I soap at room temp for the most part. My hard oils, at times, may be a little warmer. I try to just heat until clear.
Soaping at lower temps does not cause the acceleration you tend to see when soaping warmer, IMO.
 
I don't take temps, haven't since shortly after starting years ago. I just heat my hard oils/butters until almost melted then stir until fully melted. I then add my liquid oils and my room temp lye mixture.
 
I don't take temps, haven't since shortly after starting years ago. I just heat my hard oils/butters until almost melted then stir until fully melted. I then add my liquid oils and my room temp lye mixture.

That also how I do it. Sometimes if I'm doing a single color or no color I'll use hot lye so I get trace faster since my high lard recipe is slow to trace.
 
Depends on what I'm doing with the soap. If it's a more complicated design I soap at around 80-90*F. If it's just a pour and mold then I soap at around 105-108*F. Once I soaped at 118*F because I heated my oils too hot and got impatient and I was just pouring a single color soap.
 
I want to soap at room temp, but impatience gets me every time. So far, the best I can usually manage is to use the heat transfer method. I need to try masterbatching my lye & see if that works for me.
 
It depends on what formula I'm soaping. If it's a formula with only liquid-at room-temp oils, either with or without 76 degree coconut oil, I'll either soap at room temp without heating anything up, or just heat the coconut oil up until liquid, which doesn't take much heat at all.

If I'm soaping my 2 main formulas that contain a goodly amount of butters along with hydrogenated PKO, I soap anywhere from 110 to 120 degreesF to prevent my batter from going into pseudo-trace before the lye reaction can kick in (which it goes into like clockwork when I soap them cooler than 110F).

If I'm soaping with beeswax, I soap even warmer: I heat my beeswax along with my hard fats until the beeswax is completely melted, which it turns out gets as hot as 200 degrees F before completely melting, then I add my liquid oils and let the mixture cool down to about 122 degrees (which is just above the point where the beeswax start to cloud up again) before I begin soaping.

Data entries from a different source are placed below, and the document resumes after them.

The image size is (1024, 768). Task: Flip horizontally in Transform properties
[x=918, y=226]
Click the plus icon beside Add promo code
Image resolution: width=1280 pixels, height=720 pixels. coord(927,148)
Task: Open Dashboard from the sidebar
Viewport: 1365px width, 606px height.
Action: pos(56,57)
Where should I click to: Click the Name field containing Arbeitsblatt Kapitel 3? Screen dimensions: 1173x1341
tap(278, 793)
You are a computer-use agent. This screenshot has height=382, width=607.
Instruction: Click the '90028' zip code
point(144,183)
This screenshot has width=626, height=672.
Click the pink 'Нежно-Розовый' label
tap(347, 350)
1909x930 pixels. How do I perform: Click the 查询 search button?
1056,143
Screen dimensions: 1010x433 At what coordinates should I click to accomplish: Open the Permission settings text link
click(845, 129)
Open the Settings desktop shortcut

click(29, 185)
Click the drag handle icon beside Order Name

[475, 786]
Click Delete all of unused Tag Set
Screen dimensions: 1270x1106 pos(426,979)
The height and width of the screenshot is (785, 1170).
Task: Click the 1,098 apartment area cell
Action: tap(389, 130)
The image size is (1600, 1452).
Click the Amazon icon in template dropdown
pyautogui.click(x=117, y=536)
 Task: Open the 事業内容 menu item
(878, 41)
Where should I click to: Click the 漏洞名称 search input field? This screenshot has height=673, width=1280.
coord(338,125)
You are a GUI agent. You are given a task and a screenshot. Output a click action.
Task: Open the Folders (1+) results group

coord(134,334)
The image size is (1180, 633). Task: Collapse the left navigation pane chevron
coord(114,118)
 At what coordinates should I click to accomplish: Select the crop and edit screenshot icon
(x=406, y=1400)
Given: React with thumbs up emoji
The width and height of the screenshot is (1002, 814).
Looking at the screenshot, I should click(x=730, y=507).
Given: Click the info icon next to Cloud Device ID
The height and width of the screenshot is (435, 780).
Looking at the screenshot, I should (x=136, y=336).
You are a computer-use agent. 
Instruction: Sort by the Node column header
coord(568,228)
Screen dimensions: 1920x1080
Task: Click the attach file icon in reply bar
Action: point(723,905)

For what it's worth, I soap with a 33% lye concentration and prefer my soaps to go through fell gel, and I also prefer they don't finish out with stearic spots. I've found it's hard for my 2 main formulas to go through full gel with a 33% lye concentration and finish out with no stearic spots, without soaping on the warm side.


IrishLass :)
 
I want to soap at room temp, but impatience gets me every time. So far, the best I can usually manage is to use the heat transfer method. I need to try masterbatching my lye & see if that works for me.
MB lye makes all the difference. All you have to do is heat hard oils until just about clear. Usually I still have a couple clumps of lard that I just stir a little after heating to get them to melt, add my liquid oils, and that brings the temp down to right where I need it to be. I have been very surprised at the difference in performance of some FOs as far as acceleration.